Cannabis downgrade coincides with drug deaths rise - News - Evening Standard
       

Cannabis downgrade coincides with drug deaths rise

Drug deaths spiralled after Labour downgraded cannabis, it has been revealed.

The number of people killed by overdoses surged by almost 15 per cent in the next year.

Critics had warned that the decision to reclassify cannabis from Class B to C in January 2004, meaning simple possession was unlikely to lead to arrest, would lead to a surge in the use of all illegal drugs.

An internal Downing Street report later admitted that people trying cannabis had been lured on to deadly harder drugs.

As a result, deaths from heroin, cocaine and Ecstasy all rocketed figures from the Office of National Statistics showed yesterday.

The increase meant the Government failed to meet its target of reducing drug deaths by a fifth between 1999 and 2004. Before the reclassification of cannabis, it was on course to do so easily.

Tory spokesman Edward Garnier said: 'Labour continues to fail to deal with the scourge of drugs.

'Drugs take lives and tear apart communities. They also undermine all our efforts to combat crime. The Government needs to get an urgent grip on this problem but so far all we have had is a chaotic and confused approach that gives the impression it is OK to take drugs.'

Mary Brett, of the Europe Against Drugs campaign, said it appeared much more than simple coincidence that the alarming rise in deaths had followed the downgrading of cannabis.

She said: 'Cannabis is a gateway drug, most people agree that now. A person smokes it and they are then far more likely to go on to take a harder drug. The Government will no doubt come up with excuses as to why the number of deaths has increased, saying the drugs were stronger.
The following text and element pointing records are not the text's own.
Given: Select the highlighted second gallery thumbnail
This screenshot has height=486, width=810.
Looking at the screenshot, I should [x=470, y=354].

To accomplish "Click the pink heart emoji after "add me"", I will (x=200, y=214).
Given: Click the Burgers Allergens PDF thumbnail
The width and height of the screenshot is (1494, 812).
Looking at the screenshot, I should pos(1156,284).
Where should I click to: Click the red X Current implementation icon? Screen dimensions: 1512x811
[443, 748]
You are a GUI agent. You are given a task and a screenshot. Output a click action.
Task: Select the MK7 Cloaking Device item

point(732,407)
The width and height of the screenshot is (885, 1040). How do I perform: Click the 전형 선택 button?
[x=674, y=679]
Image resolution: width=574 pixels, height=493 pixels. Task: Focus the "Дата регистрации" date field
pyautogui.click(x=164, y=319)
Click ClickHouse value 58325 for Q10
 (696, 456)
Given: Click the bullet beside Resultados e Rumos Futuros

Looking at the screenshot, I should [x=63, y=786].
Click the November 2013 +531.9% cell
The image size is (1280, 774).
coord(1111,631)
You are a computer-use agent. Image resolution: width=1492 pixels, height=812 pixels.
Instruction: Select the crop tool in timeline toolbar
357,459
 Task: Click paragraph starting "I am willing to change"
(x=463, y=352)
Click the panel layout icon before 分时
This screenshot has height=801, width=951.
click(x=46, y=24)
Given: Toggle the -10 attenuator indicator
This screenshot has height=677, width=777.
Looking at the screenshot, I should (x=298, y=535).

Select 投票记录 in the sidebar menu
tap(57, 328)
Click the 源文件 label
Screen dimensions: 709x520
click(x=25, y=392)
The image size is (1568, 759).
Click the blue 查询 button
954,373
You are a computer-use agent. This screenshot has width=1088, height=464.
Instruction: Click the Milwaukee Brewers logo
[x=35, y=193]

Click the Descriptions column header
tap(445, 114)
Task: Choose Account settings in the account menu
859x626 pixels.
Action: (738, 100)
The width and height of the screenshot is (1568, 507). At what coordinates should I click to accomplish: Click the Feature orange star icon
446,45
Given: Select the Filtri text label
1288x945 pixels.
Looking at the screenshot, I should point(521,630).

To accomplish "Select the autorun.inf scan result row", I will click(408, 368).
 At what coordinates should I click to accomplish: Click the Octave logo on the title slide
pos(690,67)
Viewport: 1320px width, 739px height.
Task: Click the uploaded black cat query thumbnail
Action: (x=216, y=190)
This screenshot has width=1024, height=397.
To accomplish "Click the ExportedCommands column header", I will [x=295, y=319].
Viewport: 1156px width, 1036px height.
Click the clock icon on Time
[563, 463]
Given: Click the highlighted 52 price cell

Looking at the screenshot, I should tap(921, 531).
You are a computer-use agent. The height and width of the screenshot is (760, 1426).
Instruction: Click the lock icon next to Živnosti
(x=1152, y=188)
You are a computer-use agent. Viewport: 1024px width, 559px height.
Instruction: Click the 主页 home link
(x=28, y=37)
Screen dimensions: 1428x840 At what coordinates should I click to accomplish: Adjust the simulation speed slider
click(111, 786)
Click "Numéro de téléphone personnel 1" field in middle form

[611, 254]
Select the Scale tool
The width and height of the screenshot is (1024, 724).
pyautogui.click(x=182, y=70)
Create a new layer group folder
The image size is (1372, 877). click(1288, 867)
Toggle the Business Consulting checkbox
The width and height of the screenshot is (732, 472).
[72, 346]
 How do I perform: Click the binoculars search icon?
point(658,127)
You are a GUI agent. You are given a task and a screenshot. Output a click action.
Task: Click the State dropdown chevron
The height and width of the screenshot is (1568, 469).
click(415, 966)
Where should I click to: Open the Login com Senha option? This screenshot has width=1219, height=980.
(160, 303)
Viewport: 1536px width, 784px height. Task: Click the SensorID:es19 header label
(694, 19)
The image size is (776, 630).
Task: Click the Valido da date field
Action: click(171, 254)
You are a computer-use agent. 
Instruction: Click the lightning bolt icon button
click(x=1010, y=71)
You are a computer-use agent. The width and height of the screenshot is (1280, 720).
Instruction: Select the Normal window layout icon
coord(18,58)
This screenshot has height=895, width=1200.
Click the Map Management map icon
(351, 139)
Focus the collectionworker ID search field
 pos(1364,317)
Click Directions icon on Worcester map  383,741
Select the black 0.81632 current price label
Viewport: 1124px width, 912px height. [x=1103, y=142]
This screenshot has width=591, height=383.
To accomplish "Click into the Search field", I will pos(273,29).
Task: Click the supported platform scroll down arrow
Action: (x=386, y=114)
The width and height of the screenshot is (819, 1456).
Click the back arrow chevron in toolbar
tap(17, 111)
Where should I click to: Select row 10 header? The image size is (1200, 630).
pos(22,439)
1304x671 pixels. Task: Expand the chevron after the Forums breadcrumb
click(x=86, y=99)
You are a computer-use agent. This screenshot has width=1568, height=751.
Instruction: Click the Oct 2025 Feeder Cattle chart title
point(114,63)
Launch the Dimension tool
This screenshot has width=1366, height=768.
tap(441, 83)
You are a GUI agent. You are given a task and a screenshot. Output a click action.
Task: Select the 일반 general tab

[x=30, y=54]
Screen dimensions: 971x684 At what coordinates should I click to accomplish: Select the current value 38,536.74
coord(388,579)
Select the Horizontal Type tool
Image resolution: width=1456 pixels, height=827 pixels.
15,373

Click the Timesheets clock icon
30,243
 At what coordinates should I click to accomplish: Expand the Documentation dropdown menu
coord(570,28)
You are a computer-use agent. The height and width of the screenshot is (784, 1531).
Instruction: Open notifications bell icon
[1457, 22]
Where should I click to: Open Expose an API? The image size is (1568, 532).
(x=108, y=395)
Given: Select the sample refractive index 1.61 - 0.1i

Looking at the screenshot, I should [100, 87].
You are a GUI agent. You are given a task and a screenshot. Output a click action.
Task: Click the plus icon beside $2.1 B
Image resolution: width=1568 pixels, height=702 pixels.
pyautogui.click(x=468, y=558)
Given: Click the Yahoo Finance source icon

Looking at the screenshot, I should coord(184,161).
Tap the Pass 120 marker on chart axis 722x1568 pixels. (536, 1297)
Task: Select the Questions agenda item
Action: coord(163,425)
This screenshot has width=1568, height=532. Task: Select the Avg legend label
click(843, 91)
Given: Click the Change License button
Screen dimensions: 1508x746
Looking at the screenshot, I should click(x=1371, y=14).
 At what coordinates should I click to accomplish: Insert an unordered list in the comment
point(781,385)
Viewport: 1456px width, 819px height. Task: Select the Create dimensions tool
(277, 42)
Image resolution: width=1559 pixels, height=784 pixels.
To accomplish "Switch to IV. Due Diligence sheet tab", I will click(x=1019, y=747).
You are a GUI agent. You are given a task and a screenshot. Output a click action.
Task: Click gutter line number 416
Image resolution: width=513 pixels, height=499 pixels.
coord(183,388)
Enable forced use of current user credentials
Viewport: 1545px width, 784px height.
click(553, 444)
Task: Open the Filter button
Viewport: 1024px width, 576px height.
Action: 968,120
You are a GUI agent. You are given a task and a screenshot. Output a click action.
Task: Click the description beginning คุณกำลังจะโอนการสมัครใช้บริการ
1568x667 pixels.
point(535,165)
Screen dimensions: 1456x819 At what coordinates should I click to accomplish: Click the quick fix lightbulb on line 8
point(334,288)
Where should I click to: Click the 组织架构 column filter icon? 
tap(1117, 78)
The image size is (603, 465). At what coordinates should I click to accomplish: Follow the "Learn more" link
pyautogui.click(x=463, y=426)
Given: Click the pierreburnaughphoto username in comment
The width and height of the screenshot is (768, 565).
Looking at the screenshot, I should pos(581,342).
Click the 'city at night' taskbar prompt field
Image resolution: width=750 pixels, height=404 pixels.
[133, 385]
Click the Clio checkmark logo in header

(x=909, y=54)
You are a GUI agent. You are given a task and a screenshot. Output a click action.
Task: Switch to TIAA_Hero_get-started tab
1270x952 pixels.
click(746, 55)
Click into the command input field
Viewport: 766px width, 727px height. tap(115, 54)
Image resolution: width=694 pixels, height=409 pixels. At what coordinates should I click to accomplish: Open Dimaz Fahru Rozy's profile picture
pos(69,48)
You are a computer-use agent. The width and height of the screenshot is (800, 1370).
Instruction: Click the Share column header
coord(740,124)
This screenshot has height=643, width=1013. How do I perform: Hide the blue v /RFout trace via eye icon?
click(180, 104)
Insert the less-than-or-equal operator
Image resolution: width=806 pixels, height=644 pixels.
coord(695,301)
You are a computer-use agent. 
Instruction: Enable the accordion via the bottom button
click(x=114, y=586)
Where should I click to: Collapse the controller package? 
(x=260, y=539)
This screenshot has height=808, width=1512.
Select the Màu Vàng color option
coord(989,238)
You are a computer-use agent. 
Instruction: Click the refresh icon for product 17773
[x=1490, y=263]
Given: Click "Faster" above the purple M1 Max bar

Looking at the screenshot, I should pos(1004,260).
But that cannot be the whole explanation.
'It is a significant increase and how many of those who died were, for example, first-time users?'

In 1999, the Government promised to reduce drug deaths by 20 per cent over the next five years.
Following the pledge, the numbers fell each year, from 1,571 in 1999, to 1,255 in 2003. At this point, the target was hit a year early. But in 2004 the death toll suddenly shot up by 14 per cent, to 1,427.

The number of heroin deaths was up from 591 in 2003 to 744, cocaine from 113 to 147 and Ecstasy from 33 to 48.

The Health Department said last night that, despite the rise in deaths last year, there had been a nine per cent reduction overall since 1999.

Within the total, however, there was a 67 per cent increase in cocaine deaths, from 88 in 1999 to 147, and Ecstasy fatalities were up 85 per cent, from 26 to 48. Both figures reflect wider use.

The department has now reconvened its Drug Related Deaths Steering Group, a panel of experts which will produce a plan of action later this year on how to reduce the toll.